Stored records
┏━━
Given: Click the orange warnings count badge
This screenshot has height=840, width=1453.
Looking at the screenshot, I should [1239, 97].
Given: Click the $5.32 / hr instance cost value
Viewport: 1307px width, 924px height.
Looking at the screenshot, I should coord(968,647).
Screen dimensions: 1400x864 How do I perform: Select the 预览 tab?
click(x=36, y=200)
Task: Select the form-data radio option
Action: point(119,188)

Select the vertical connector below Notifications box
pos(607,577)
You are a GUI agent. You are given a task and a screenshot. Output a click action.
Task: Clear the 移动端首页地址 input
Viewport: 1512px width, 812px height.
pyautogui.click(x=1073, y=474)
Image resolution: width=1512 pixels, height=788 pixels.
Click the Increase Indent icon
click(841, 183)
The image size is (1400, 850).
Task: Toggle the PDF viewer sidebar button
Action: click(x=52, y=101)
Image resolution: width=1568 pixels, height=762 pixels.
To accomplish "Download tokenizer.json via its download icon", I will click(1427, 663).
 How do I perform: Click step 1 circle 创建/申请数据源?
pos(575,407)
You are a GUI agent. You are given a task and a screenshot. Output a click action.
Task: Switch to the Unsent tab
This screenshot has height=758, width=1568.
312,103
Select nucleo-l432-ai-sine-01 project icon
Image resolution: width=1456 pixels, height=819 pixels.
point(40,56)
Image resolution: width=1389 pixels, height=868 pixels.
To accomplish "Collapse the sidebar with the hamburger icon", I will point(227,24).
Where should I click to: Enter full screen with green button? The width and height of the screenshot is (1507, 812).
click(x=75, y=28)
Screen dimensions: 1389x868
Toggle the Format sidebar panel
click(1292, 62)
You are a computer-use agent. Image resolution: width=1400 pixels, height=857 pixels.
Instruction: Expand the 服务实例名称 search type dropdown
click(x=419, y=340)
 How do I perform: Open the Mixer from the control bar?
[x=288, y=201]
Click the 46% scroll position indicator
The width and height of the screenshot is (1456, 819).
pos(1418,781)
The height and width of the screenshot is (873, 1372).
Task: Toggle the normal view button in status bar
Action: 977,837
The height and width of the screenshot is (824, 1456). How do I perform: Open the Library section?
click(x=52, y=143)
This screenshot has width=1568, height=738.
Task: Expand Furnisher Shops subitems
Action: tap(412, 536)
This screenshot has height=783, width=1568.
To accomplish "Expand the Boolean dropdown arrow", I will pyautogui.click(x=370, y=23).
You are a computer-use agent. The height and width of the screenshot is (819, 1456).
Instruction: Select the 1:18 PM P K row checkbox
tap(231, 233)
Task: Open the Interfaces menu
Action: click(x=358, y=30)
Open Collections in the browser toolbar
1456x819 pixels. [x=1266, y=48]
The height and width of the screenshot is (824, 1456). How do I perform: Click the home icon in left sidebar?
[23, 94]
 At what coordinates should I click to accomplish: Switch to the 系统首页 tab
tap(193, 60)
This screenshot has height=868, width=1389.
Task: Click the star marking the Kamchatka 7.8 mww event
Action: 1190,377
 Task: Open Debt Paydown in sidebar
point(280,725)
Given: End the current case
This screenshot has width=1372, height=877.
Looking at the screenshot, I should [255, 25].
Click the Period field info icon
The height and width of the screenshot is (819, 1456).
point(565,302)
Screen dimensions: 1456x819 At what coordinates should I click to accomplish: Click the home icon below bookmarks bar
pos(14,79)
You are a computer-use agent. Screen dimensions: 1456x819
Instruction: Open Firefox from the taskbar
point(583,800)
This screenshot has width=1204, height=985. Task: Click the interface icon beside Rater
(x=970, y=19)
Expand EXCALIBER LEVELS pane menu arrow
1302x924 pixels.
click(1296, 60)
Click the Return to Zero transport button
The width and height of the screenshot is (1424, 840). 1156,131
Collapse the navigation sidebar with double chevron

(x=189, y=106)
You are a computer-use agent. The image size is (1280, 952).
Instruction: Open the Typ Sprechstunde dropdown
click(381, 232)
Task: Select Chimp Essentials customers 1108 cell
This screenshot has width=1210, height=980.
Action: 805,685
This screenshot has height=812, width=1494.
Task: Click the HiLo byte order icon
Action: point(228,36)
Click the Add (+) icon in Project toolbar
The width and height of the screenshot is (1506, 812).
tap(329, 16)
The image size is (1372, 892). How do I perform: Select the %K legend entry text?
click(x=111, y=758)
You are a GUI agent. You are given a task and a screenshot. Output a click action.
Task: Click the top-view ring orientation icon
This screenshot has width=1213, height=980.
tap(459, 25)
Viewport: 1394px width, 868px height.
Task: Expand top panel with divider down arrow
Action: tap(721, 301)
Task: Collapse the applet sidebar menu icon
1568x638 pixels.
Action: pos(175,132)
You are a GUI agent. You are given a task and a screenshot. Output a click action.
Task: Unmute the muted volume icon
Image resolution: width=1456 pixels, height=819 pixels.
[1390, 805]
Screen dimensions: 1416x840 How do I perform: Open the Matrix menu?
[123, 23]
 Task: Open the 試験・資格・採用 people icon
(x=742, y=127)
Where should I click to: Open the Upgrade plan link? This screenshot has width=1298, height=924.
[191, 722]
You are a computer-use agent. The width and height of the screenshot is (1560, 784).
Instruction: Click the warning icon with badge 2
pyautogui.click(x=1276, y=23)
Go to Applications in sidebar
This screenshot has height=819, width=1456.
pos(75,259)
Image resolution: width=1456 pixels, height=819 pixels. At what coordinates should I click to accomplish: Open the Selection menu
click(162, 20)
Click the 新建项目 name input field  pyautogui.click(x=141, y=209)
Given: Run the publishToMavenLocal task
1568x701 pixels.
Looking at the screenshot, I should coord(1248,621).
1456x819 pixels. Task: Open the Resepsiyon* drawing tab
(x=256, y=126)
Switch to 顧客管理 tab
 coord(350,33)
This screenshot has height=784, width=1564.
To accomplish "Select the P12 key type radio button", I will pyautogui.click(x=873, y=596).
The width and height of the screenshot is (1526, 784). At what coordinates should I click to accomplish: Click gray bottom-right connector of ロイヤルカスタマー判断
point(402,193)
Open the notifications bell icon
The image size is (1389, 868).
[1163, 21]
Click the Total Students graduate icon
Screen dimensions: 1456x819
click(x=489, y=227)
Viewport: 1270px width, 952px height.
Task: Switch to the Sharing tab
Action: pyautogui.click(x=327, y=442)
┗━━
_HOW TO COMPLETE THIS TASK_
The answer should be an exact copy of the data.

_EXERCISE ANSWER_
Given: Click the orange warnings count badge
This screenshot has height=840, width=1453.
Looking at the screenshot, I should [1239, 97].
Given: Click the $5.32 / hr instance cost value
Viewport: 1307px width, 924px height.
Looking at the screenshot, I should coord(968,647).
Screen dimensions: 1400x864 How do I perform: Select the 预览 tab?
click(x=36, y=200)
Task: Select the form-data radio option
Action: point(119,188)

Select the vertical connector below Notifications box
pos(607,577)
You are a GUI agent. You are given a task and a screenshot. Output a click action.
Task: Clear the 移动端首页地址 input
Viewport: 1512px width, 812px height.
pyautogui.click(x=1073, y=474)
Image resolution: width=1512 pixels, height=788 pixels.
Click the Increase Indent icon
click(841, 183)
The image size is (1400, 850).
Task: Toggle the PDF viewer sidebar button
Action: click(x=52, y=101)
Image resolution: width=1568 pixels, height=762 pixels.
To accomplish "Download tokenizer.json via its download icon", I will click(1427, 663).
 How do I perform: Click step 1 circle 创建/申请数据源?
pos(575,407)
You are a GUI agent. You are given a task and a screenshot. Output a click action.
Task: Switch to the Unsent tab
This screenshot has height=758, width=1568.
312,103
Select nucleo-l432-ai-sine-01 project icon
Image resolution: width=1456 pixels, height=819 pixels.
point(40,56)
Image resolution: width=1389 pixels, height=868 pixels.
To accomplish "Collapse the sidebar with the hamburger icon", I will point(227,24).
Where should I click to: Enter full screen with green button? The width and height of the screenshot is (1507, 812).
click(x=75, y=28)
Screen dimensions: 1389x868
Toggle the Format sidebar panel
click(1292, 62)
You are a computer-use agent. Image resolution: width=1400 pixels, height=857 pixels.
Instruction: Expand the 服务实例名称 search type dropdown
click(x=419, y=340)
 How do I perform: Open the Mixer from the control bar?
[x=288, y=201]
Click the 46% scroll position indicator
The width and height of the screenshot is (1456, 819).
pos(1418,781)
The height and width of the screenshot is (873, 1372).
Task: Toggle the normal view button in status bar
Action: 977,837
The height and width of the screenshot is (824, 1456). How do I perform: Open the Library section?
click(x=52, y=143)
This screenshot has width=1568, height=738.
Task: Expand Furnisher Shops subitems
Action: tap(412, 536)
This screenshot has height=783, width=1568.
To accomplish "Expand the Boolean dropdown arrow", I will pyautogui.click(x=370, y=23).
You are a computer-use agent. The height and width of the screenshot is (819, 1456).
Instruction: Select the 1:18 PM P K row checkbox
tap(231, 233)
Task: Open the Interfaces menu
Action: click(x=358, y=30)
Open Collections in the browser toolbar
1456x819 pixels. [x=1266, y=48]
The height and width of the screenshot is (824, 1456). How do I perform: Click the home icon in left sidebar?
[23, 94]
 At what coordinates should I click to accomplish: Switch to the 系统首页 tab
tap(193, 60)
This screenshot has height=868, width=1389.
Task: Click the star marking the Kamchatka 7.8 mww event
Action: 1190,377
 Task: Open Debt Paydown in sidebar
point(280,725)
Given: End the current case
This screenshot has width=1372, height=877.
Looking at the screenshot, I should [255, 25].
Click the Period field info icon
The height and width of the screenshot is (819, 1456).
point(565,302)
Screen dimensions: 1456x819 At what coordinates should I click to accomplish: Click the home icon below bookmarks bar
pos(14,79)
You are a computer-use agent. Screen dimensions: 1456x819
Instruction: Open Firefox from the taskbar
point(583,800)
This screenshot has width=1204, height=985. Task: Click the interface icon beside Rater
(x=970, y=19)
Expand EXCALIBER LEVELS pane menu arrow
1302x924 pixels.
click(1296, 60)
Click the Return to Zero transport button
The width and height of the screenshot is (1424, 840). 1156,131
Collapse the navigation sidebar with double chevron

(x=189, y=106)
You are a computer-use agent. The image size is (1280, 952).
Instruction: Open the Typ Sprechstunde dropdown
click(381, 232)
Task: Select Chimp Essentials customers 1108 cell
This screenshot has width=1210, height=980.
Action: 805,685
This screenshot has height=812, width=1494.
Task: Click the HiLo byte order icon
Action: point(228,36)
Click the Add (+) icon in Project toolbar
The width and height of the screenshot is (1506, 812).
tap(329, 16)
The image size is (1372, 892). How do I perform: Select the %K legend entry text?
click(x=111, y=758)
You are a GUI agent. You are given a task and a screenshot. Output a click action.
Task: Click the top-view ring orientation icon
This screenshot has width=1213, height=980.
tap(459, 25)
Viewport: 1394px width, 868px height.
Task: Expand top panel with divider down arrow
Action: tap(721, 301)
Task: Collapse the applet sidebar menu icon
1568x638 pixels.
Action: pos(175,132)
You are a GUI agent. You are given a task and a screenshot. Output a click action.
Task: Unmute the muted volume icon
Image resolution: width=1456 pixels, height=819 pixels.
[1390, 805]
Screen dimensions: 1416x840 How do I perform: Open the Matrix menu?
[123, 23]
 Task: Open the 試験・資格・採用 people icon
(x=742, y=127)
Where should I click to: Open the Upgrade plan link? This screenshot has width=1298, height=924.
[191, 722]
You are a computer-use agent. The width and height of the screenshot is (1560, 784).
Instruction: Click the warning icon with badge 2
pyautogui.click(x=1276, y=23)
Go to Applications in sidebar
This screenshot has height=819, width=1456.
pos(75,259)
Image resolution: width=1456 pixels, height=819 pixels. At what coordinates should I click to accomplish: Open the Selection menu
click(162, 20)
Click the 新建项目 name input field  pyautogui.click(x=141, y=209)
Given: Run the publishToMavenLocal task
1568x701 pixels.
Looking at the screenshot, I should coord(1248,621).
1456x819 pixels. Task: Open the Resepsiyon* drawing tab
(x=256, y=126)
Switch to 顧客管理 tab
 coord(350,33)
This screenshot has height=784, width=1564.
To accomplish "Select the P12 key type radio button", I will pyautogui.click(x=873, y=596).
The width and height of the screenshot is (1526, 784). At what coordinates should I click to accomplish: Click gray bottom-right connector of ロイヤルカスタマー判断
point(402,193)
Open the notifications bell icon
The image size is (1389, 868).
[1163, 21]
Click the Total Students graduate icon
Screen dimensions: 1456x819
click(x=489, y=227)
Viewport: 1270px width, 952px height.
Task: Switch to the Sharing tab
Action: pyautogui.click(x=327, y=442)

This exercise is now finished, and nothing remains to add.